After spending 18 months at that institution, he returned home and continued his flute playing. And after a few years, he migrated to London in 1977 and has been living there since. He told The Scene that about 15 years ago he started his own music organisation known as Essequibo Music. This umbrella organisation oversees the group Keith Waithe and the Macusi players. This group represents a cross-section of artistes from different places in the world including musicians from the Caribbean, West Africa and India. As a group they travel all across London and the world and perform at festivals and concerts. They also try to pass on their knowledge through conducting master classes and other workshops.

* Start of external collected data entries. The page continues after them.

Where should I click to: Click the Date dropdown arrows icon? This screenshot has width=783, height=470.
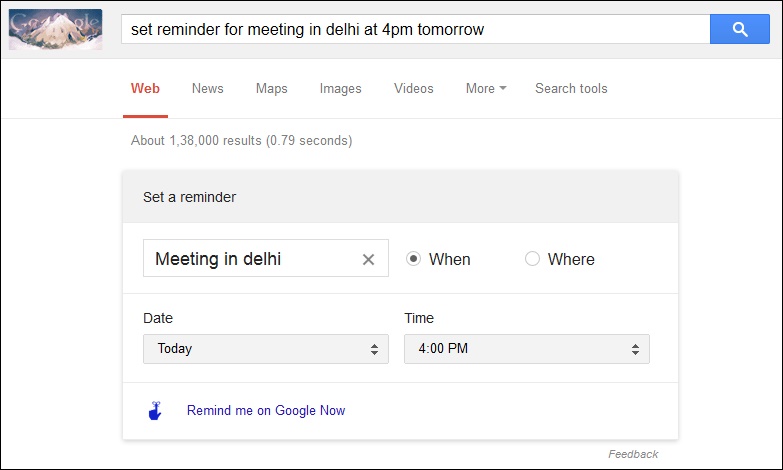click(374, 349)
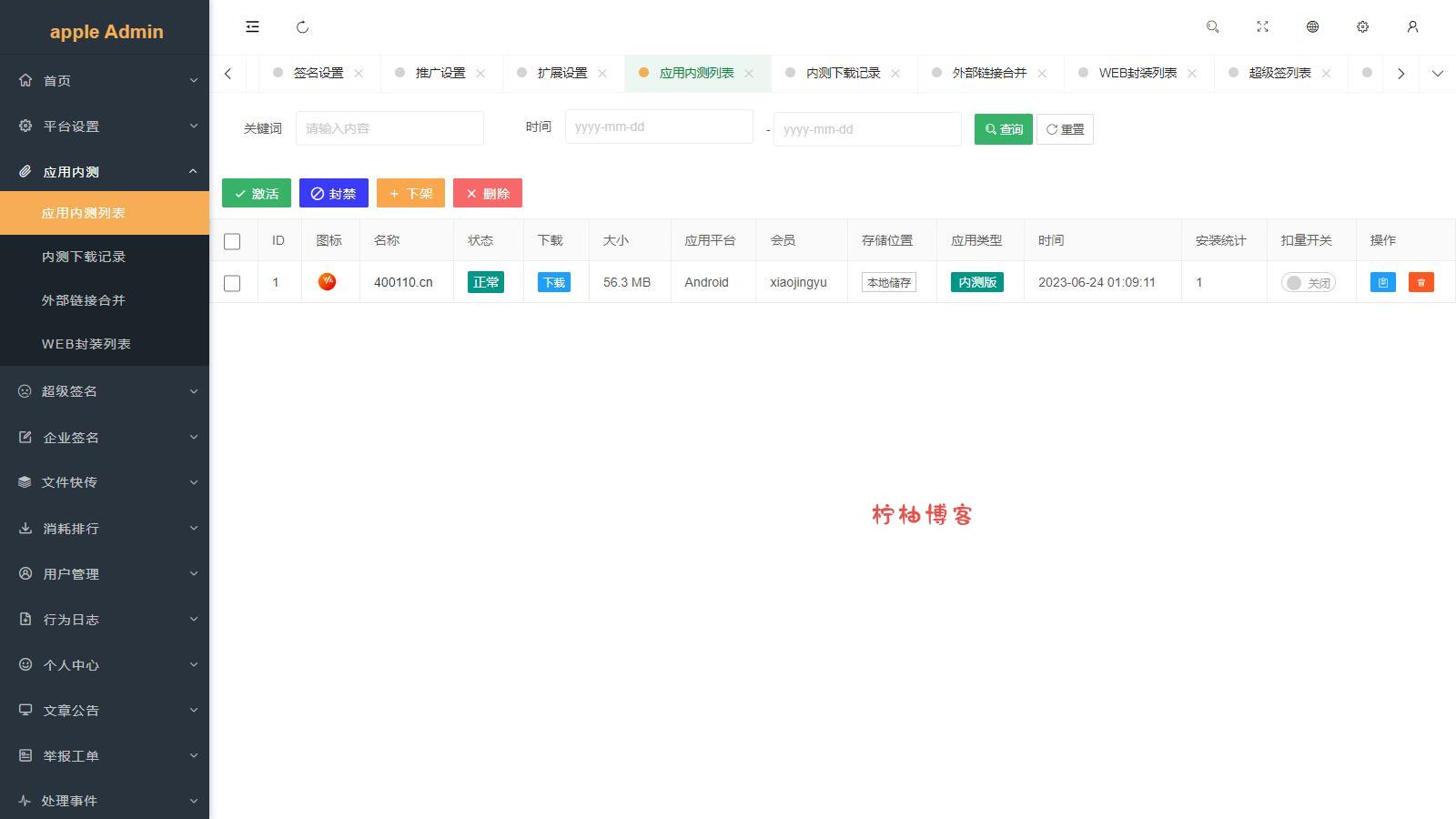
Task: Click the refresh icon in the top bar
Action: [303, 27]
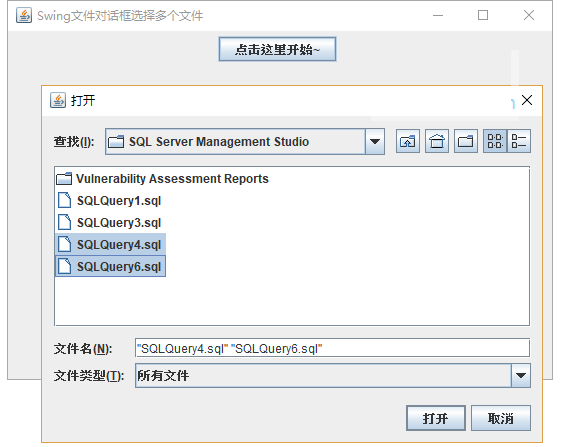Image resolution: width=569 pixels, height=447 pixels.
Task: Click the 打开 button to open files
Action: click(x=436, y=418)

This group is the further fulfillment of one of his dreams to bring the different races and cultures together.
He said: “I passionately believe in supporting cross-cultural relationships”. Since his introduction to music, he has been doing this. And whenever he is in Guyana, he teams up with the group known as Buxton Fusion, which comprises Afro and Indo Guyanese musicians who play traditional African and Indian instruments.
Keith Waithe’s involvement in the organisation Essequibo Music has earned him particular acclaim as a director and an educator. He said that one of the major aims of his organisation is to teach and to positively influence young people as well as to help people, on the whole, develop an appreciation for different cultures.

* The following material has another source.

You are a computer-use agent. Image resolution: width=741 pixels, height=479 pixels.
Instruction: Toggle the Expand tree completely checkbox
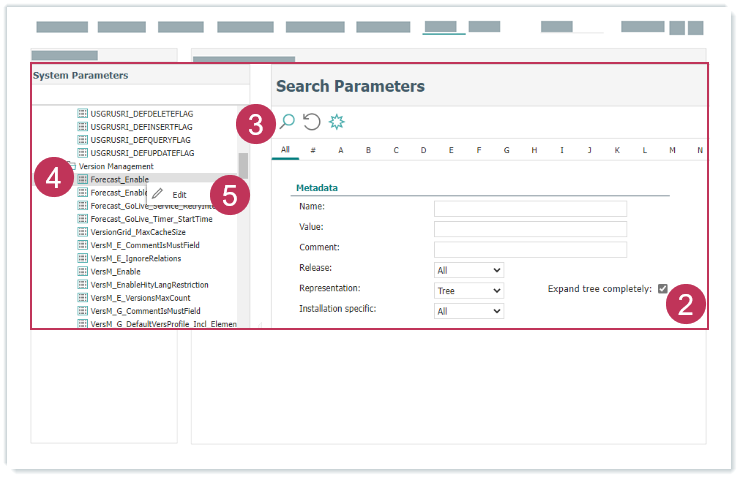pos(662,289)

The accomplished musician came to Guyana to be part of the recently concluded Carifesta X festivities. He was delighted to be part of event and added that his involvement this year presented him with feelings of nostalgia since he has participated in the first two festivals in 1972 and 1976. He described this year’s event as a “highly successful festival” and said he was pleased with the response the event received from other countries. The highlight for him was his performance with the Surinamese drum and percussion group at the Carifesta Opening Ceremony.
He recounted his participation in the first two Carifesta’s with a sense of glee. In 1972, he was part of the band “Triveni”- which means “Out of Many Rivers One”. This group, he said, comprised some amazing artistes such as Donna Ramsammy, Marlyn Hall, Phillip Mc Intosh, and Malcolm Hall. He was also a member of the Guyana Quintet, which featured Roy Geddes (steel pan), Keith Joseph (string bass), Etwaru Kishore (table), Massilall (sitar) and himself on the flute.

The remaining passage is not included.